Since the building has been vacant for more than a year, and therefore the medical use had been discontinued for that long, City law does not allow it to open for a purpose that does not conform with the multi-family residential zone. 

City Councilmember Ted Winterer and Councilmember Gleam Davis proposed a measure at last week’s meeting that would allows landmarks built for non-residential uses in multi-family areas to be used for that purpose, even if the nonconforming use had been discontinued for longer than a year.

“Broadly, we’re just trying to incentivize the use of these structures and their preservation,” said Winterer, who noted that this law is expected to change anyhow when the council approves revisions to the zoning code next year. 

Davis added, “Empty buildings are subject to deterioration. We have people breaking into them … which is difficult, particularly in the situation with a landmark building, where you want to maintain the elements that make it a landmark.” 

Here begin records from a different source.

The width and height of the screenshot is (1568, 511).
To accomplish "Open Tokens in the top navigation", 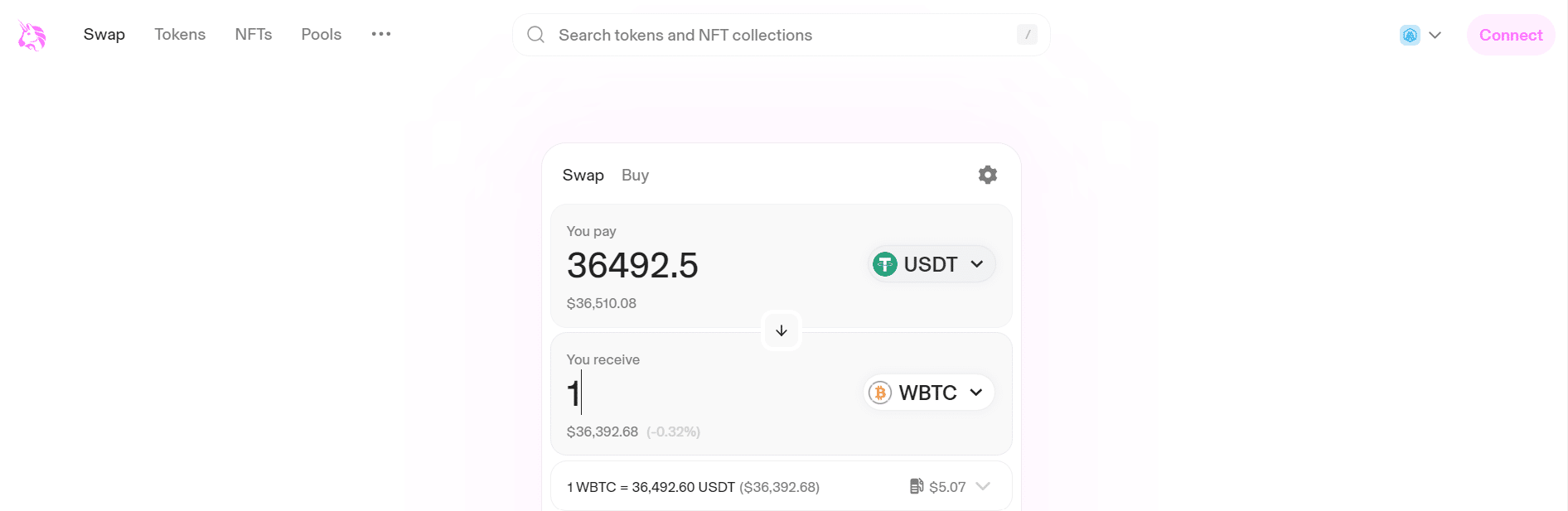I will [x=180, y=34].
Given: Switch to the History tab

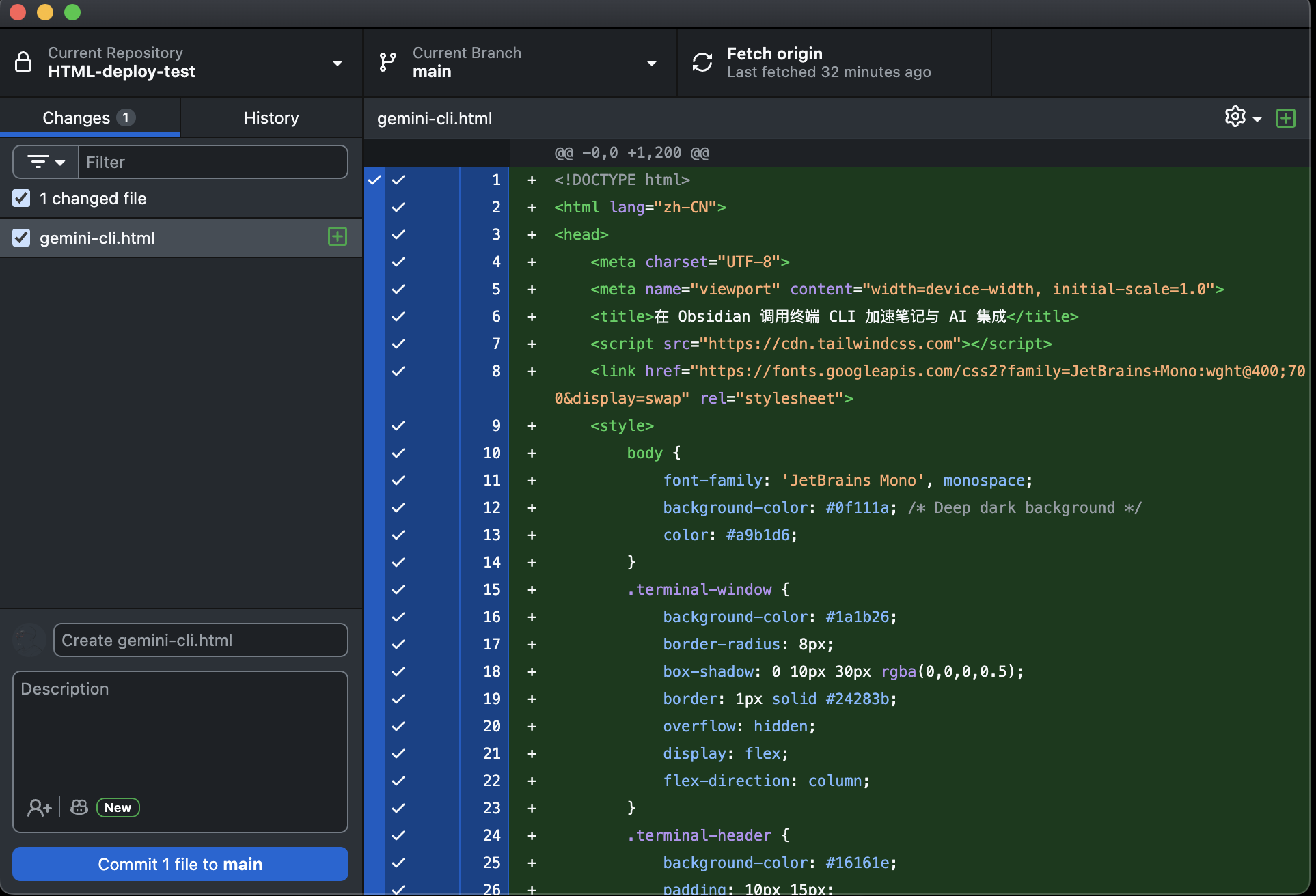Looking at the screenshot, I should point(271,117).
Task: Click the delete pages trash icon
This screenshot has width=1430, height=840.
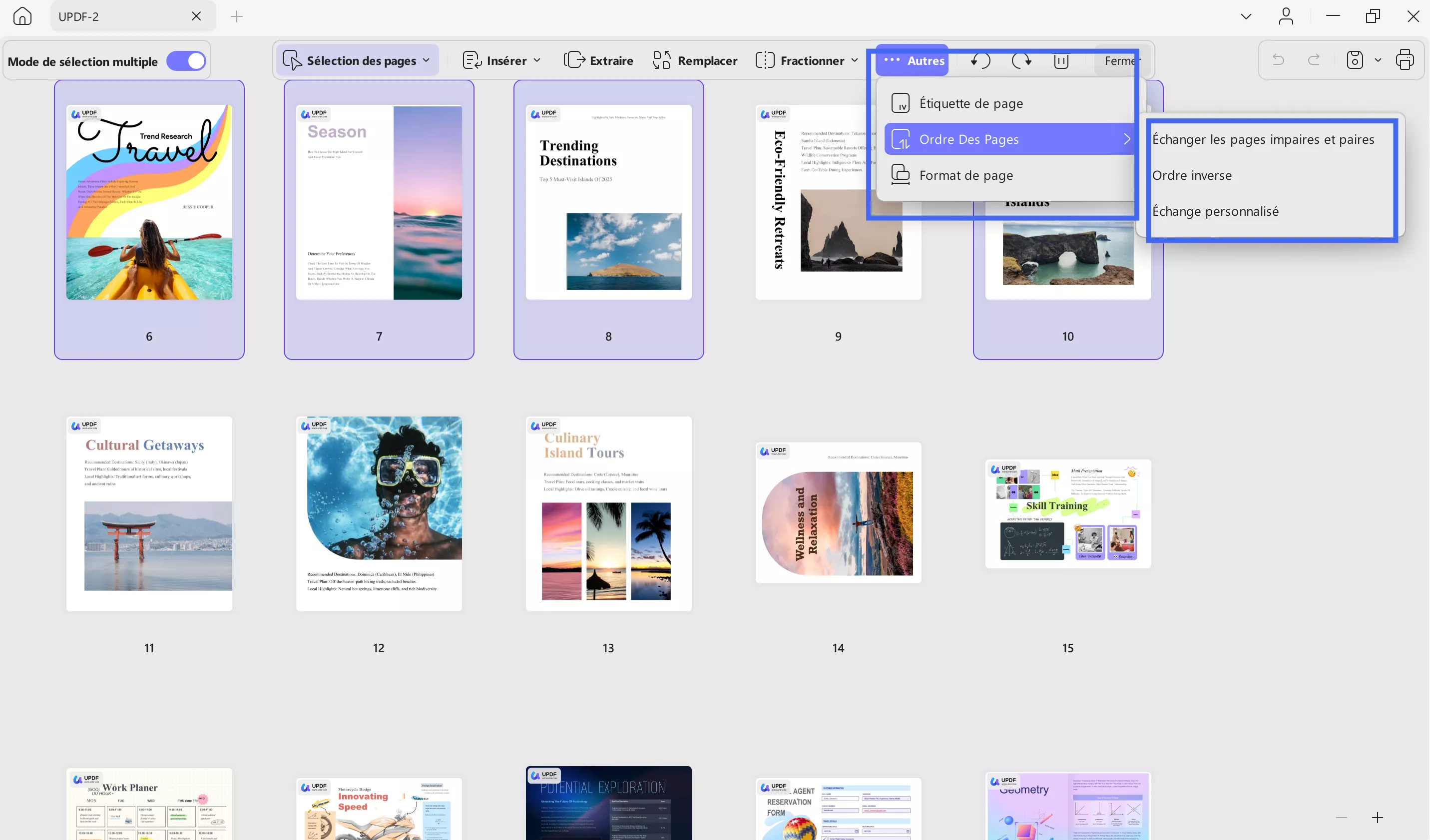Action: (x=1061, y=60)
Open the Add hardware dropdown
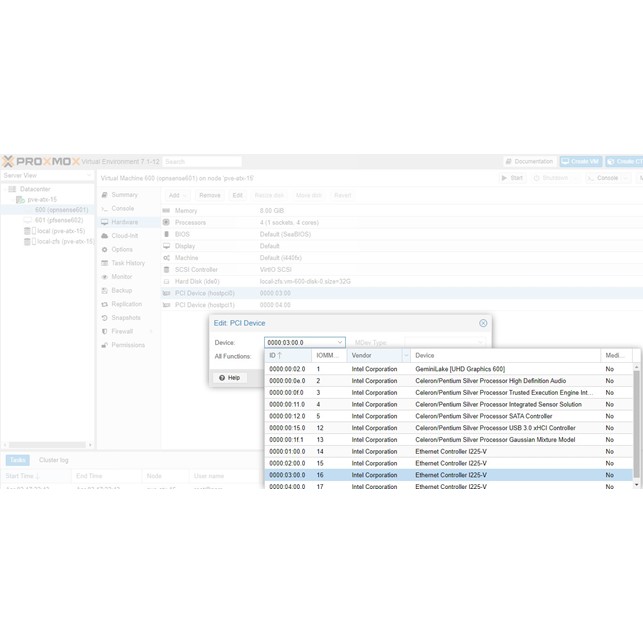 point(177,195)
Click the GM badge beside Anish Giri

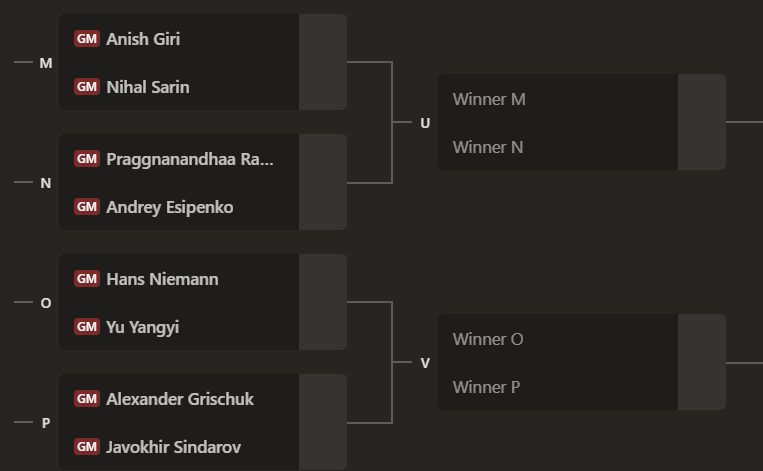[86, 39]
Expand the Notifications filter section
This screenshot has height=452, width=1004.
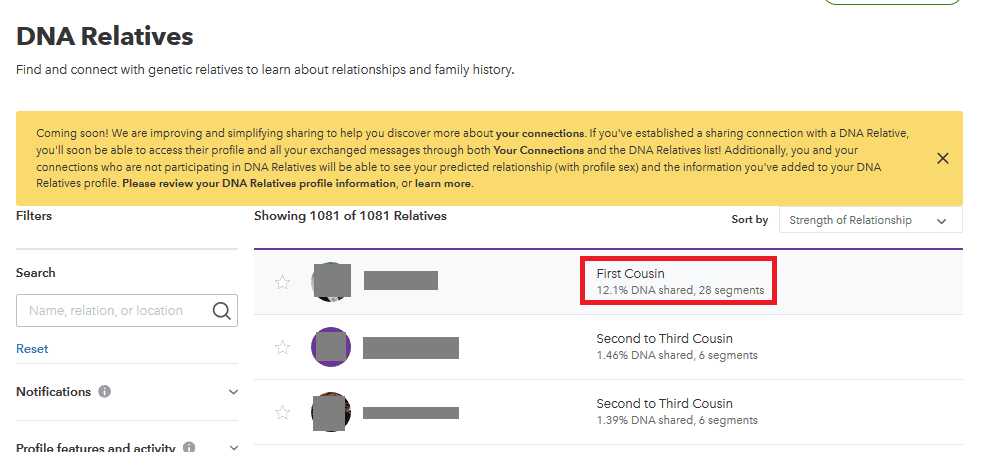(234, 392)
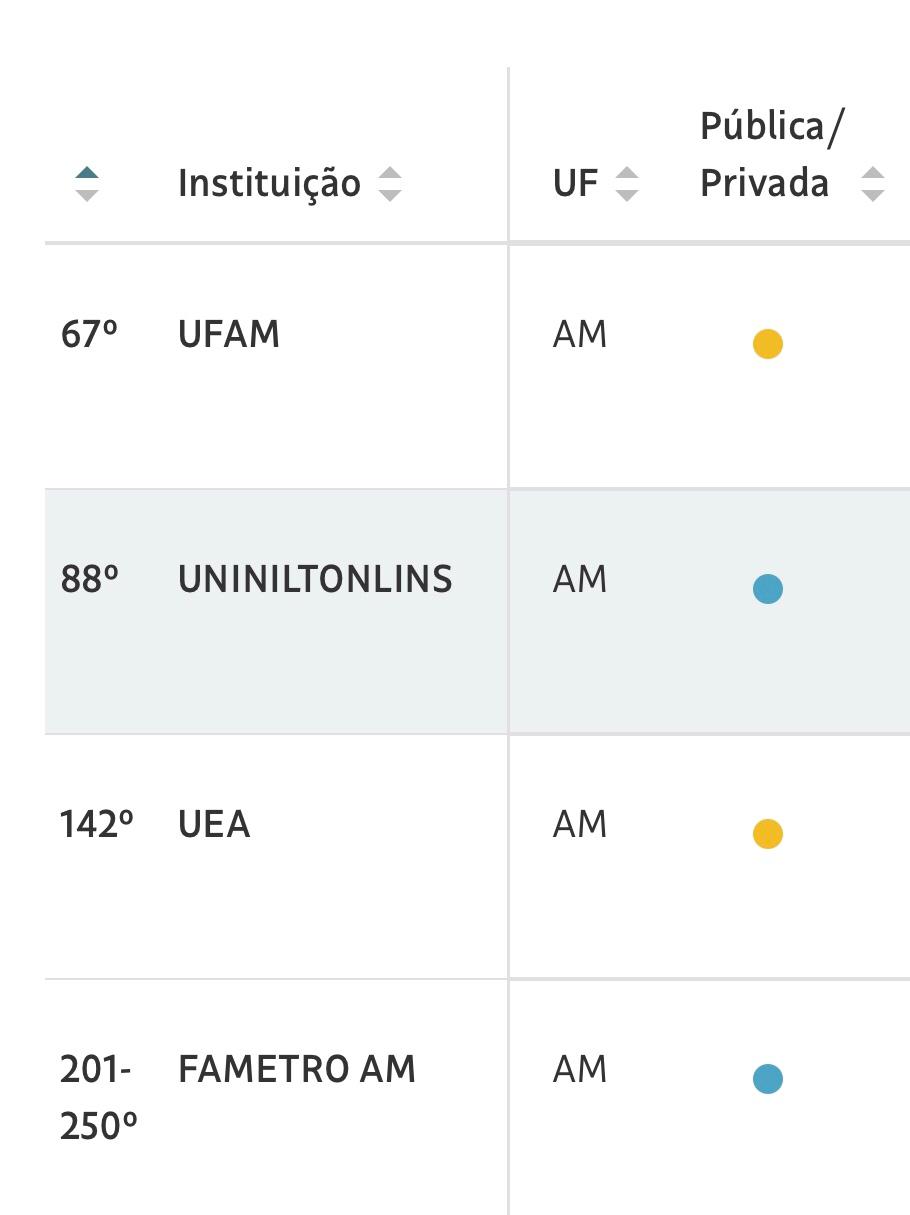
Task: Click UEA yellow public indicator dot
Action: (x=767, y=834)
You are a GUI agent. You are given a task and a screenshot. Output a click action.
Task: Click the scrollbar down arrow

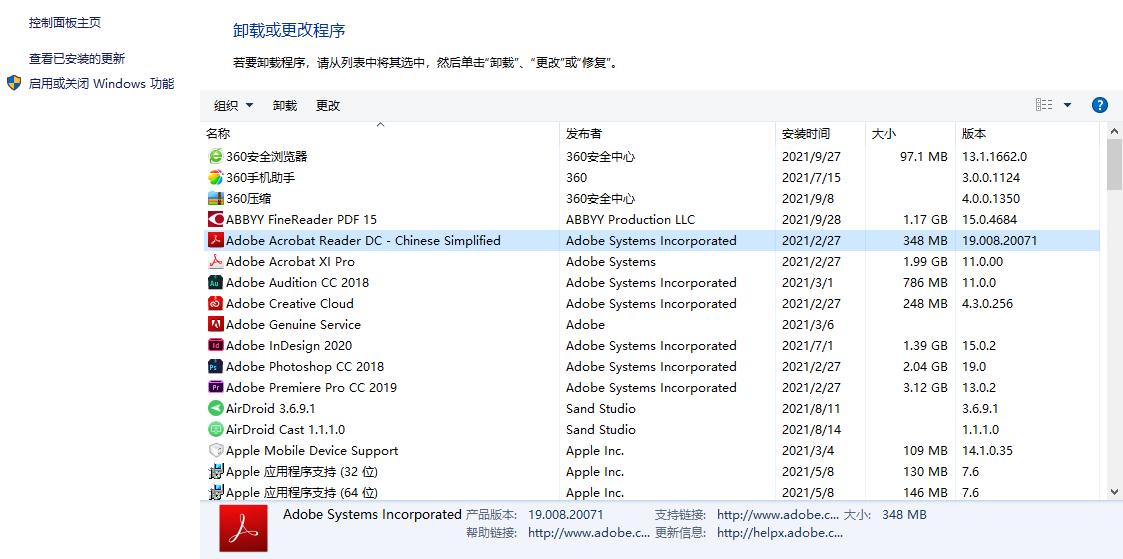[1115, 491]
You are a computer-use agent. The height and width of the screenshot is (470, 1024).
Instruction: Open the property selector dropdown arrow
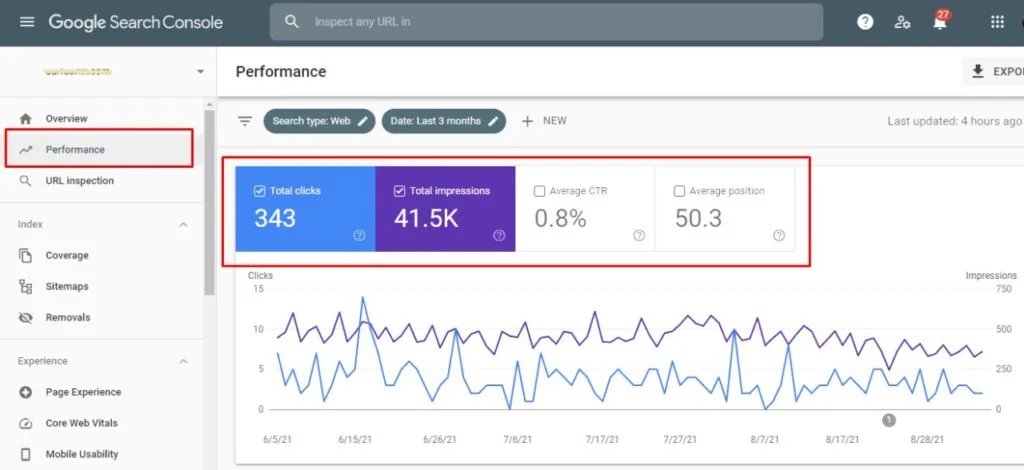coord(200,72)
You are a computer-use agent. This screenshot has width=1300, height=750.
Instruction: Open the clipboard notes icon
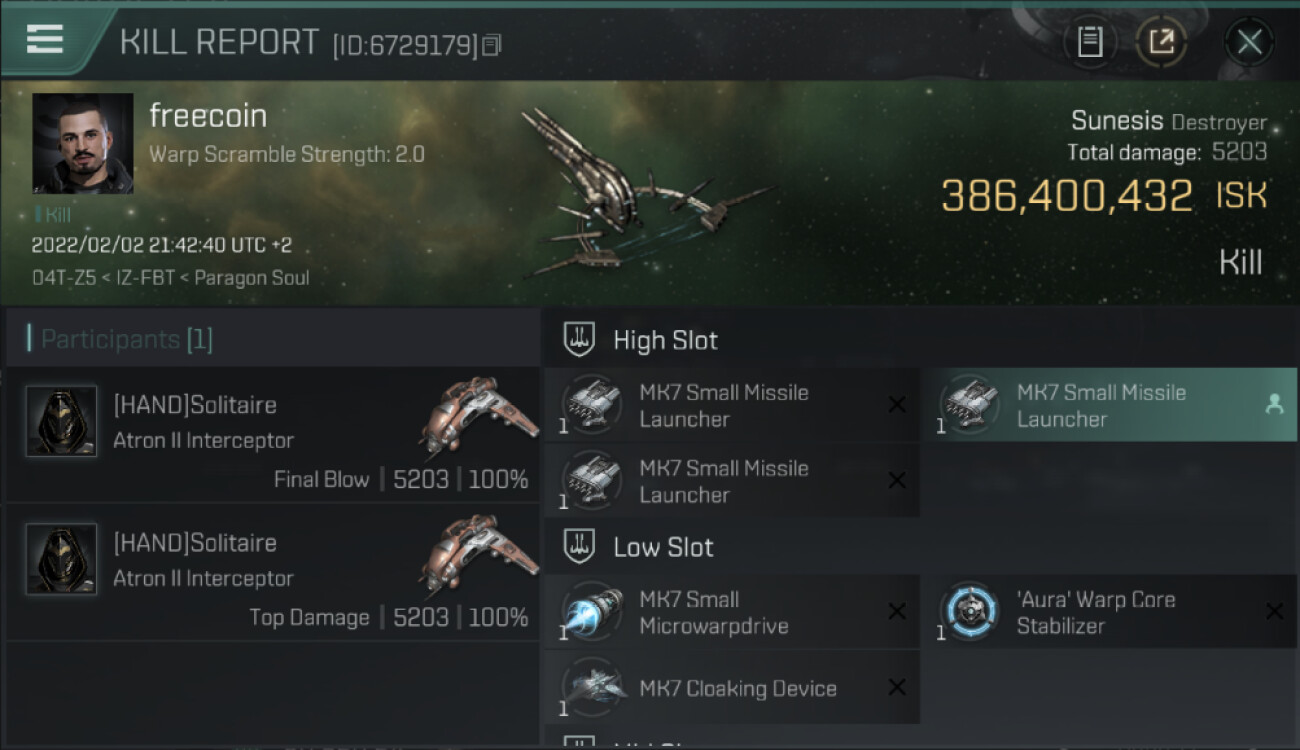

City Attorney Marsha Moutrie said it might not be necessary for the council to approve an ordinance so the structure could open for medical purposes. She said the council could probably tell City staff not to enforce the law, since it likely would soon be changed. 

Moutrie said she would research the issue further and City attorneys would address it with the Landmarks Commission next month prior to the council meeting. At the council meeting, both concepts will be presented for a vote.